Brief — Rewrite the lines of the material from the line with "focused [515, 629]" to the line with "World [642, 1106]", swapping "weather" for "climate" and leaving everything else as it is.

***** Data lines

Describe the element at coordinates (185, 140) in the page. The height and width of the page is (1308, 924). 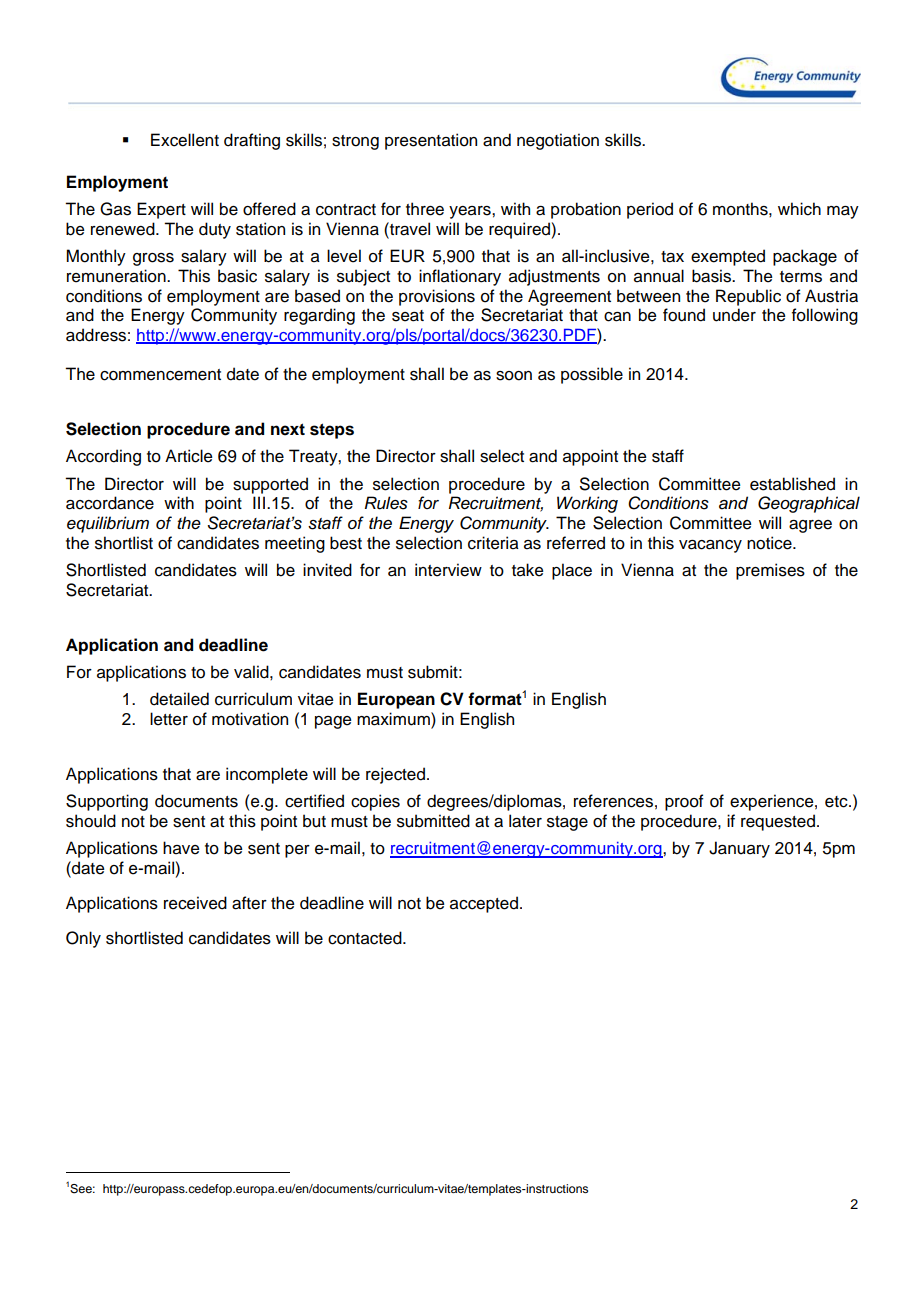
I see `Excellent` at that location.
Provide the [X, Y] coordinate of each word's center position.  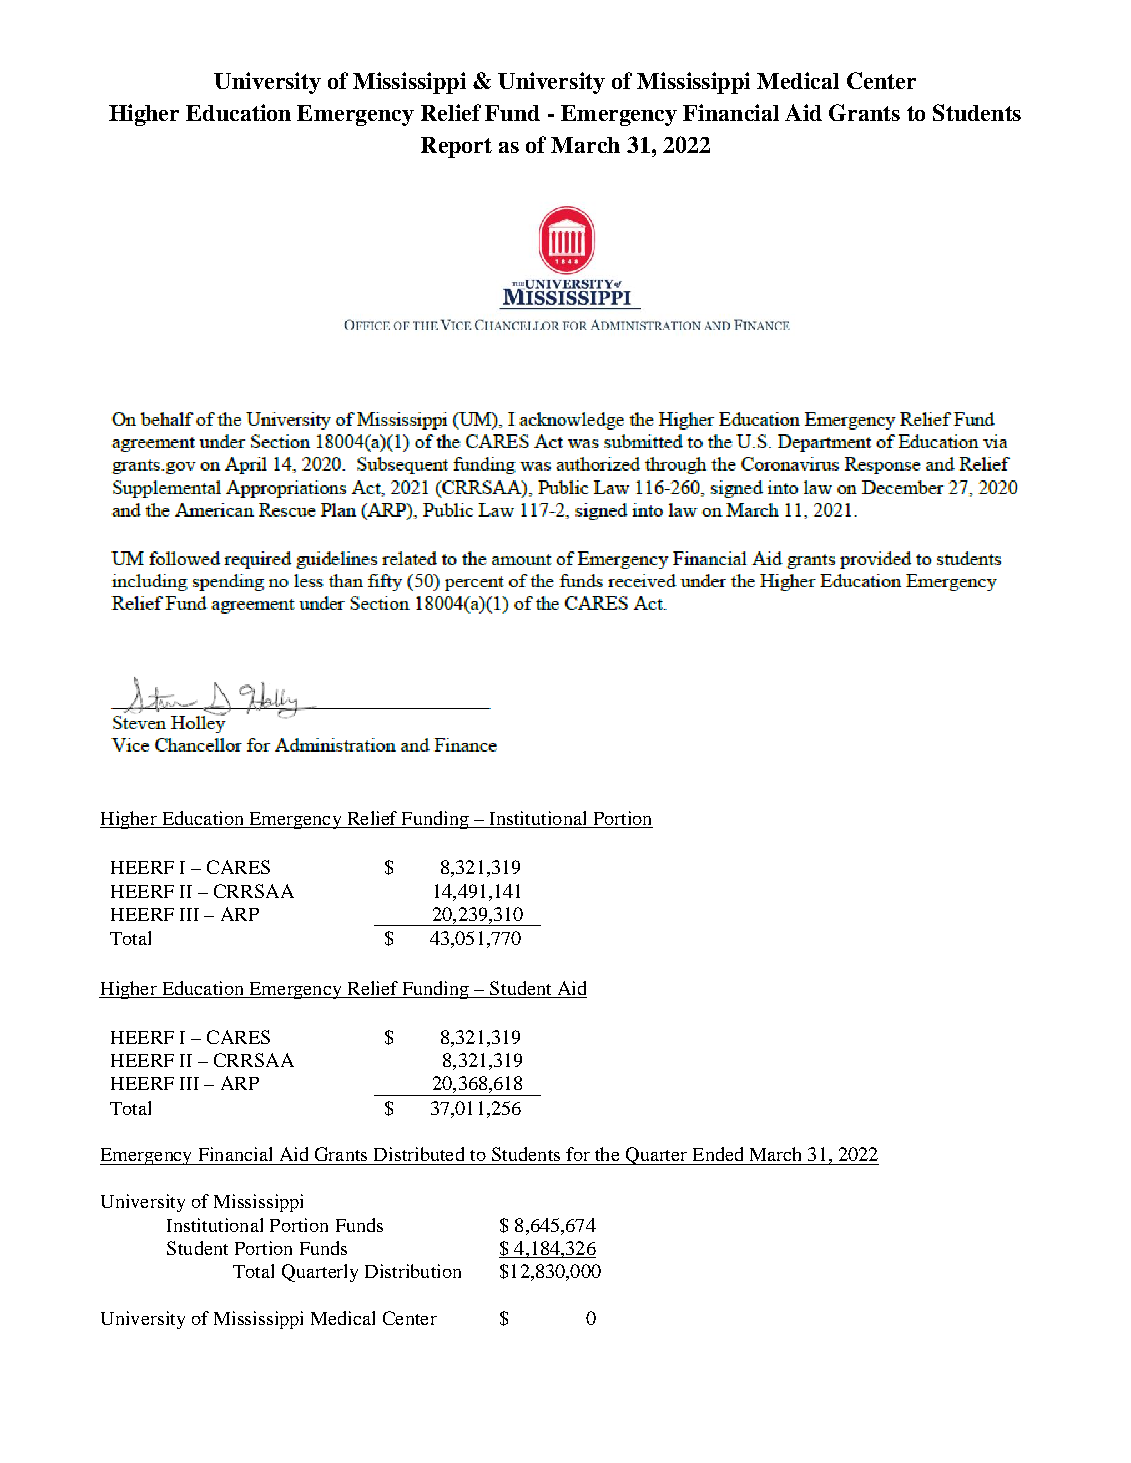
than [252, 581]
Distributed [419, 1154]
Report [456, 147]
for [578, 1154]
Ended [718, 1154]
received [566, 580]
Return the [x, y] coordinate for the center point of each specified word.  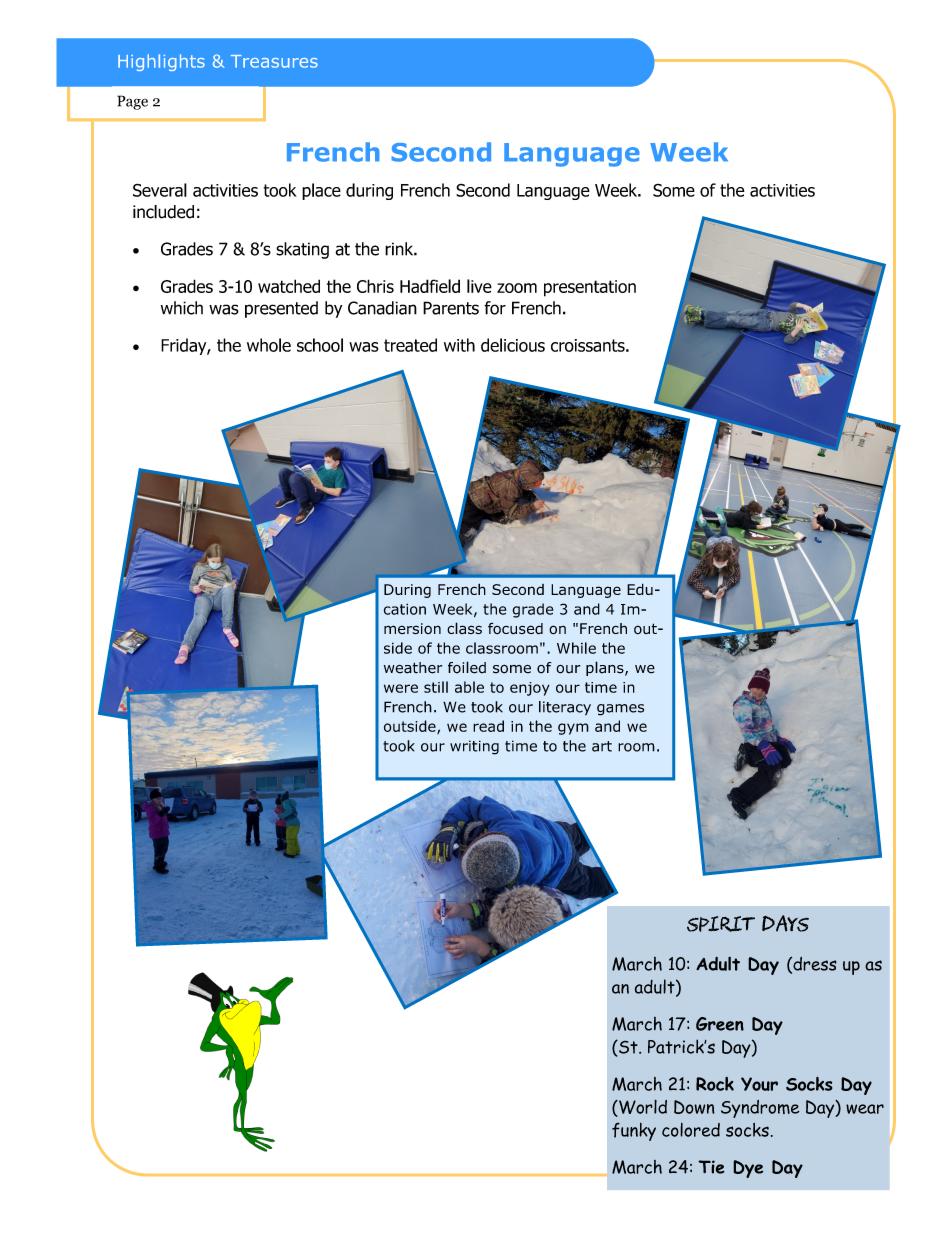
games [620, 710]
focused [515, 629]
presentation [590, 288]
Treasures [274, 61]
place [321, 191]
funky [634, 1131]
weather [413, 668]
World [642, 1106]
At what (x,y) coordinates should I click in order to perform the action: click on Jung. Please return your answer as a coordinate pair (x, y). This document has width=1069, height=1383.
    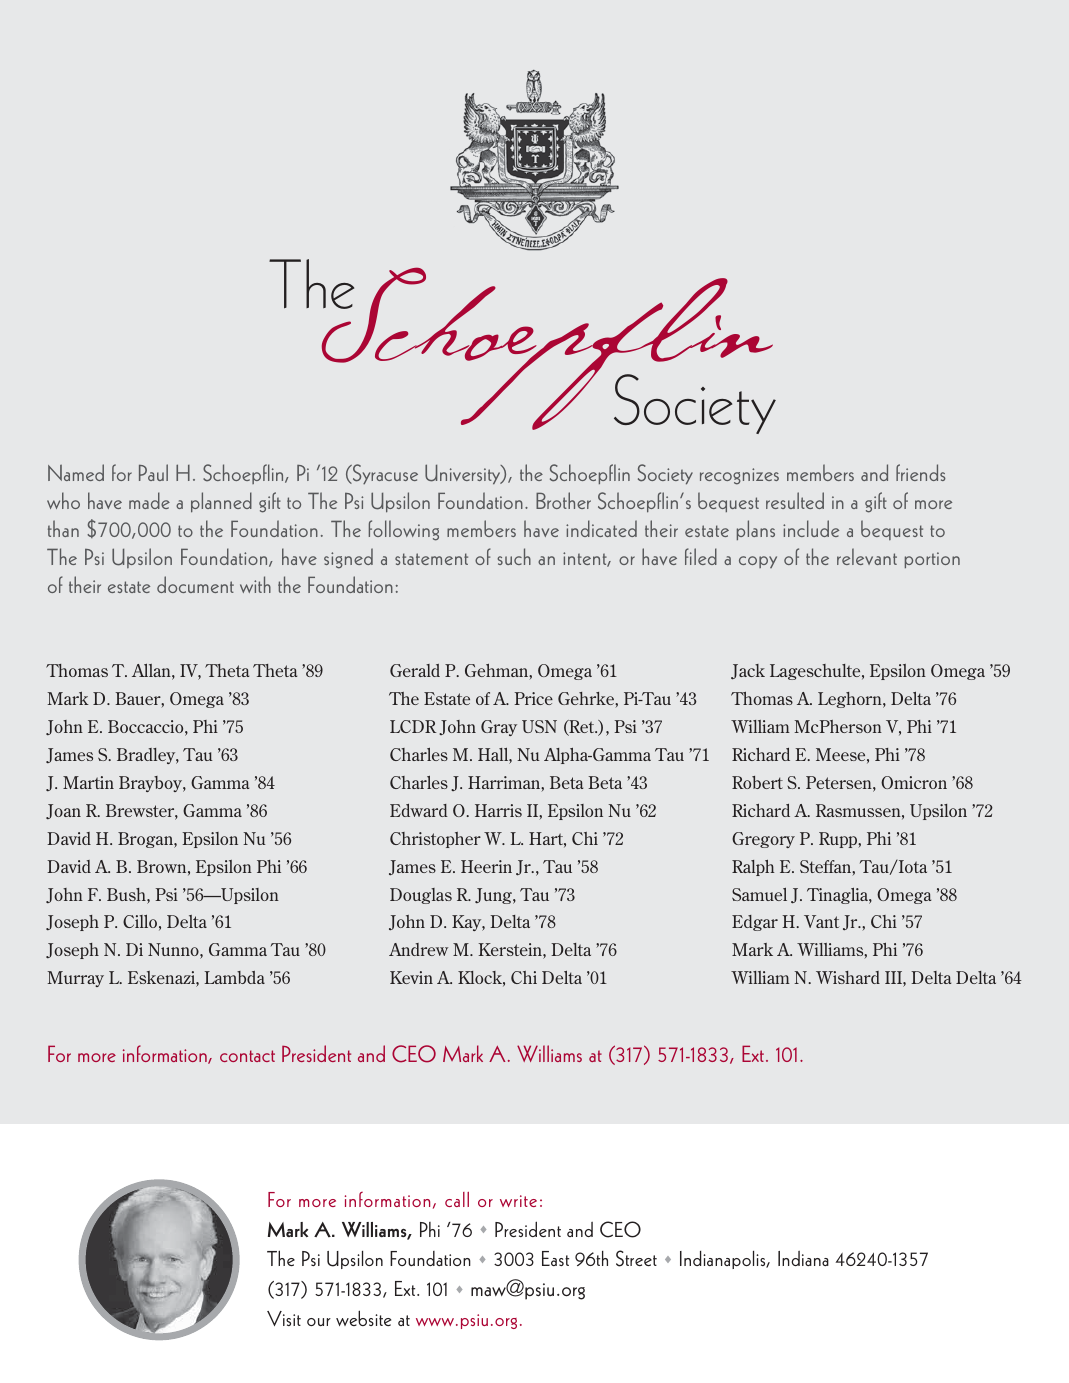
    Looking at the image, I should click on (494, 896).
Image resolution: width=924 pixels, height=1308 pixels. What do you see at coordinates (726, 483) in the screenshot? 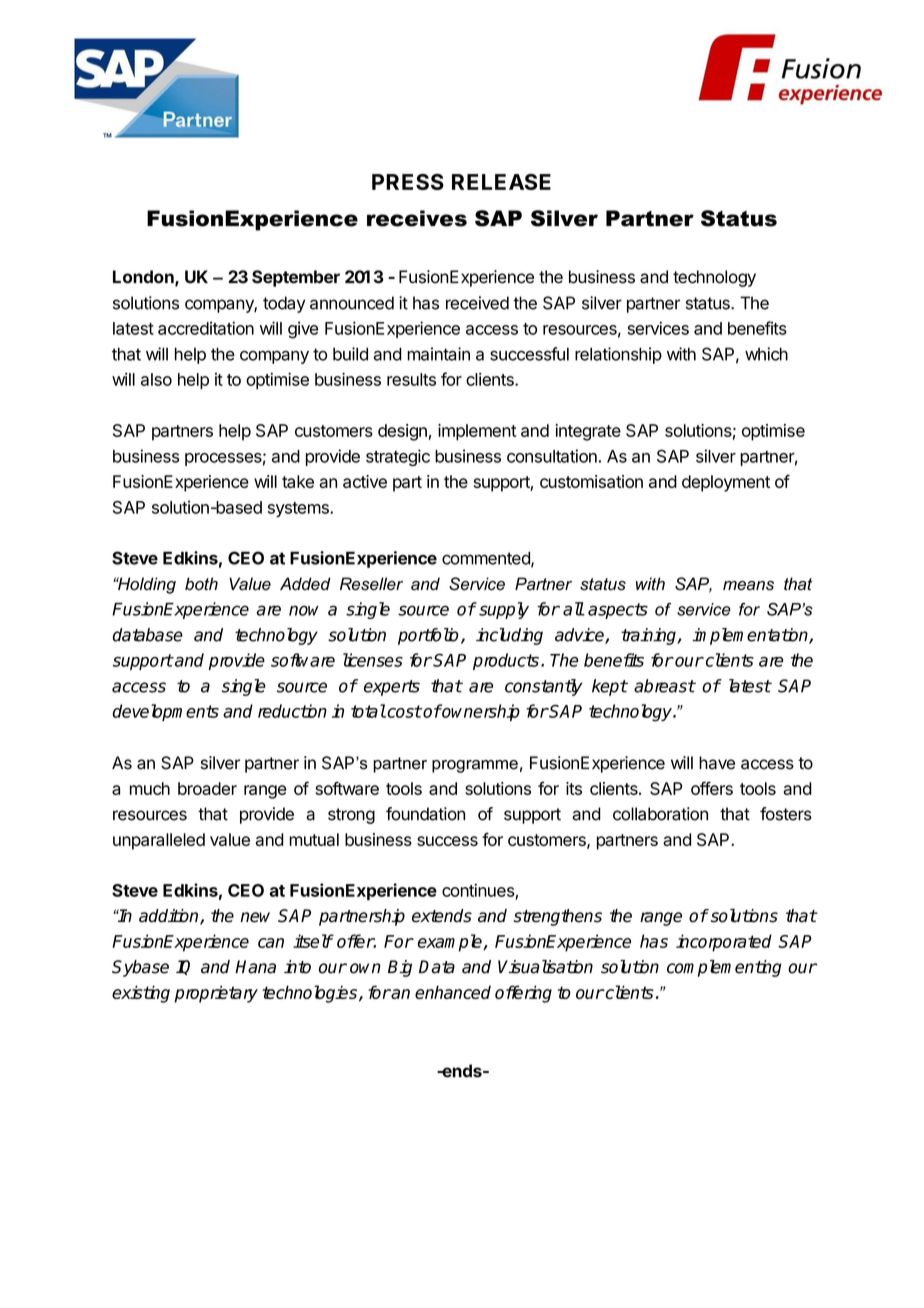
I see `deployment` at bounding box center [726, 483].
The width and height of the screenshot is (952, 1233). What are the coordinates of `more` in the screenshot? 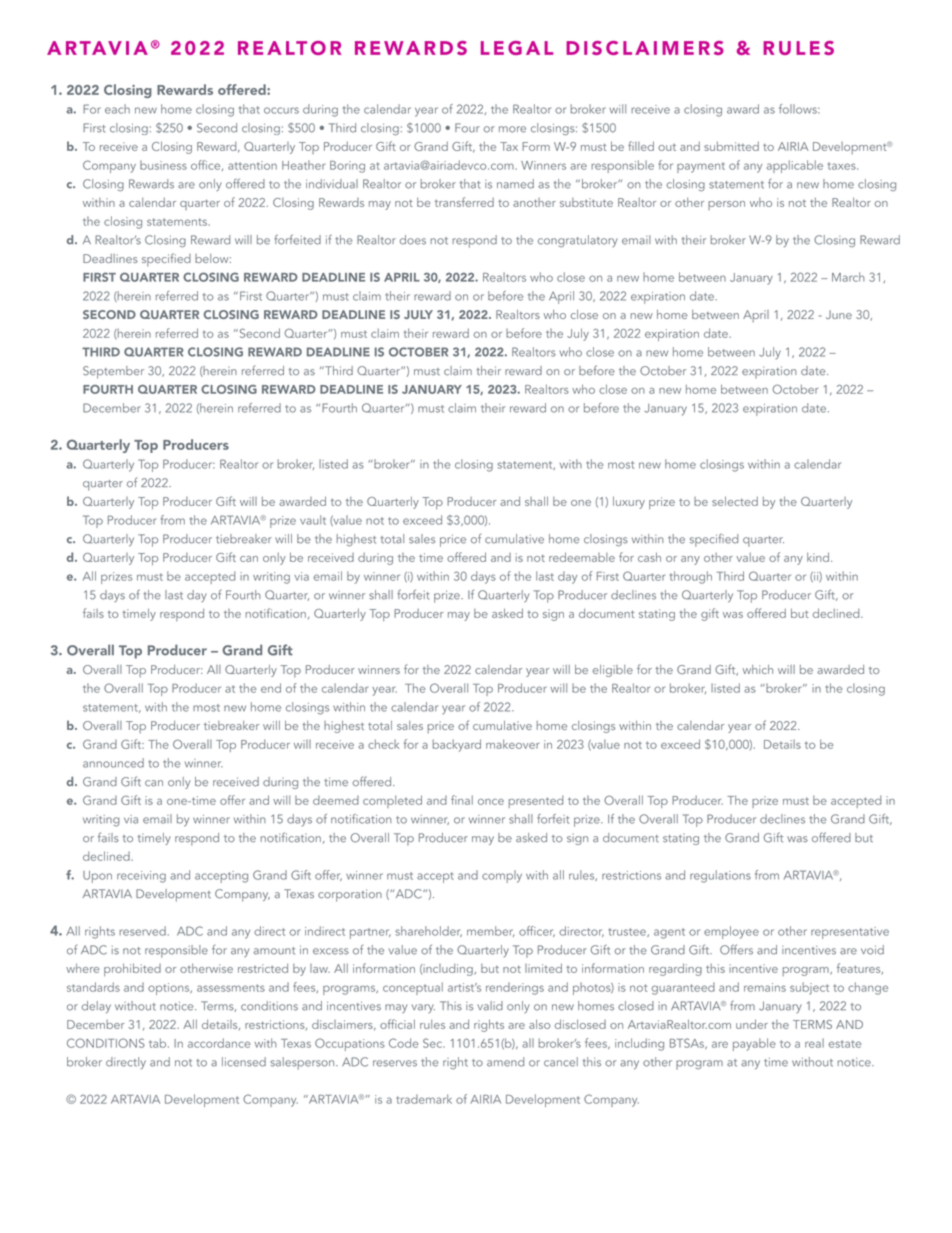 It's located at (512, 129).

**********

Exercise answer —
focused [515, 629]
presentation [590, 288]
Treasures [274, 61]
place [321, 191]
funky [634, 1131]
climate [413, 668]
World [642, 1106]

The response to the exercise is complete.